Improve watermark handling (per-segment watermark)

EronWright commented 7 years ago

Problem description Time is a first-class aspect of the Flink Streaming programming model. The progress of time is based on watermarks that typically track the timestamps seen in records as they're emitted by the source. The system works best if sources emit records in roughly the order they were received in; in other words, Flink's ability to reorder out-of-order elements is limited. Two problems occur when a source emits records in a highly unordered fashion.

Any record with a timestamp older than the current watermark is considered a 'late' record which requires special handling by the application.
Any record with a timestamp newer than the current watermark is buffered in operator state. Depending on the state backend, this can increase memory and/or disk usage.

The Pravega source already processes segments in order; a successor won't be processed until its predecessors have been. However, segments that meet that criteria are simply processed in the order that the reader group encounters them. The ordering isn't strong enough to avoid emission of late records.

Another cause of out-of-orderness is the fact that some segments are much longer than others, combined with the fact that a segment is processed completely once it is assigned to a reader. For example, imagine that segment A contains a full day's worth of records, while segment B was split into segments C and D at mid-day due to a scale event. A given reader may well emit all of A before tackling C/D.

This problem asserts itself mainly in historical processing scenarios.

Suggestions for an improvement

Consider prioritizing unassigned segments by their start time.
Consider introducing a per-segment watermark assigner, with automatic min-watermark calculation across segments. This may help with problem (1). See also Kafka Per-Partition Watermarks feature docs.
Consider employing a segment selection policy that would discourage a given reader from assigning itself a segment that contains elements older than the reader's current watermark. For example, once a segment has been processed, store the per-segment watermark into reader group state as the effective 'start time' of the successors.

StephanEwen commented 7 years ago

It sounds like per-segment watermarks are a way to go there. That would mean that we need a somewhat lower level reader interface, though.

I am wondering what Pravega's big picture plan on time and order handling are. So far, there is only order by key, but any elaborate event time handling needs some more ordering, at at least information about the out-of-order-ness bounds.

fpj commented 7 years ago

There are a number of things to be mentioned here. I hope this comment doesn't get too long.
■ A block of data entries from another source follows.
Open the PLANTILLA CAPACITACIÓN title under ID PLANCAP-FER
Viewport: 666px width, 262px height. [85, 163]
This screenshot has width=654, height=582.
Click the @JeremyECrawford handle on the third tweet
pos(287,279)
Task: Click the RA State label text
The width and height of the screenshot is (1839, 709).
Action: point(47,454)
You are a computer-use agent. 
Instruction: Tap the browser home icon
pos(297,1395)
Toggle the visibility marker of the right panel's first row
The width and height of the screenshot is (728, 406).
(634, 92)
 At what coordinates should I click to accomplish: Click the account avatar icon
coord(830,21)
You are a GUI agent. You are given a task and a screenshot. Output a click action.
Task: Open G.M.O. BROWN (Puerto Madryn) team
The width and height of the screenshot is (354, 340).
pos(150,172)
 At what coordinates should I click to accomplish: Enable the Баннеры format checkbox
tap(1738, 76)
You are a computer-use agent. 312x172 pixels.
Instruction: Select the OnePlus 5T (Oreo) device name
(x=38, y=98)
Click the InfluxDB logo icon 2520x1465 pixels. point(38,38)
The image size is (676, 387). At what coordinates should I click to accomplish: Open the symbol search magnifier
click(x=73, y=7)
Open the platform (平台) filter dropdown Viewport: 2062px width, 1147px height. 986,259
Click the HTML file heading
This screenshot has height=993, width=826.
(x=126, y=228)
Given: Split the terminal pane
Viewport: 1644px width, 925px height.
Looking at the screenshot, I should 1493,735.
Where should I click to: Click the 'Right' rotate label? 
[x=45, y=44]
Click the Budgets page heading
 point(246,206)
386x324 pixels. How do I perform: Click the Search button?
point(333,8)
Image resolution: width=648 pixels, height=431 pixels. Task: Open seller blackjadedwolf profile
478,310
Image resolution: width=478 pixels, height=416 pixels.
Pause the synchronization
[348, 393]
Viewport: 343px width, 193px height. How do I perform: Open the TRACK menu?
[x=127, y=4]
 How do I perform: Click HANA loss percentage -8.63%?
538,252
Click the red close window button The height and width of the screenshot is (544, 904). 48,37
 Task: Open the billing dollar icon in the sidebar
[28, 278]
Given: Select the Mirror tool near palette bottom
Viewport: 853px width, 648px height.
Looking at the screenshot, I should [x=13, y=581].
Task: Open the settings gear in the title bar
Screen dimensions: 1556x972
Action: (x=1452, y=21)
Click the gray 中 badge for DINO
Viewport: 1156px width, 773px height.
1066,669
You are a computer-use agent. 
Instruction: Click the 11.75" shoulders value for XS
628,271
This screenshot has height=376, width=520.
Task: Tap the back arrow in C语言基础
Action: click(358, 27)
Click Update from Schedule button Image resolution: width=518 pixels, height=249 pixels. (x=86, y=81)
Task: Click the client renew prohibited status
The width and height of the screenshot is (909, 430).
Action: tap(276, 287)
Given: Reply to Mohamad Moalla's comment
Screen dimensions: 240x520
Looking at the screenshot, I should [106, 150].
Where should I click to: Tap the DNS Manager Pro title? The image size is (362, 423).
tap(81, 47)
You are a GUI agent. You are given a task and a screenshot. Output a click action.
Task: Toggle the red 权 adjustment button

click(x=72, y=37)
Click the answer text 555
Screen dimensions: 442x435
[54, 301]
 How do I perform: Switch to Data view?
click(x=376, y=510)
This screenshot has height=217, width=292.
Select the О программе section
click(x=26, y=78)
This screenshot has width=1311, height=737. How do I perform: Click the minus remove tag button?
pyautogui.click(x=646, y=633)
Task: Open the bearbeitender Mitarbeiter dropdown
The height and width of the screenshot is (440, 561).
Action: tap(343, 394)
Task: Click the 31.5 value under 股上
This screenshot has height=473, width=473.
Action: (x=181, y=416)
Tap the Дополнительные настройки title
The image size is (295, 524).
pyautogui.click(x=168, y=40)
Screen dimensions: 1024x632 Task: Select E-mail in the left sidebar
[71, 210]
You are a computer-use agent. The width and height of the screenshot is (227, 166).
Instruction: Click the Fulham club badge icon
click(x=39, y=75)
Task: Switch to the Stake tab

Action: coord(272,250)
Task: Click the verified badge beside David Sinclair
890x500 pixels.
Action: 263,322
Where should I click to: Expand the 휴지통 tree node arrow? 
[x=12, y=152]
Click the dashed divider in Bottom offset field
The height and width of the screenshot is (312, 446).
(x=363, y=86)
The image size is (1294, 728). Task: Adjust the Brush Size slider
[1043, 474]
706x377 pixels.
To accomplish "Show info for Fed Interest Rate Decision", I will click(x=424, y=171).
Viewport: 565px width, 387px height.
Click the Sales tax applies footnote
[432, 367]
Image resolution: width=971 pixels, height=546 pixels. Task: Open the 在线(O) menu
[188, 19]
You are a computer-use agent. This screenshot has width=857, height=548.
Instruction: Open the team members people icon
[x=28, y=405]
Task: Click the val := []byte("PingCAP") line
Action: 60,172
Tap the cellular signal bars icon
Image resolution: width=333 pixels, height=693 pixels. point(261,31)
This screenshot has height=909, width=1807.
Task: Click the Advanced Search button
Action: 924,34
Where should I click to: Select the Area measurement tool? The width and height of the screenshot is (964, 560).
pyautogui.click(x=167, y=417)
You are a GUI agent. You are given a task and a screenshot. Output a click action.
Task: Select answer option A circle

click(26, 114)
The main abstraction that Pravega exposes is stream. Streams internally are implemented with segments and composing segments gives us a stream. It is useful to think of Pravega as a segment store, where each segment is a sequence of bytes organized according to temporal order. The core of Pravega does not really understands events, only bytes.

In principle, we can compose segments in any way we want, but we have chosen a few ways to compose them that make sense to the application, for example, scale up corresponds to ending a segment and starting n others. Although this idea of composing segments is really powerful, it brings a fair level of complexity when it comes to reasoning about order. For that reason, we have been avoiding at all costs to expose the segment abstraction. I also feel that manipulating segments directly leads to designs that have some rigid structure that I'd like to avoid, e.g., the mapping of partitions to sources is static.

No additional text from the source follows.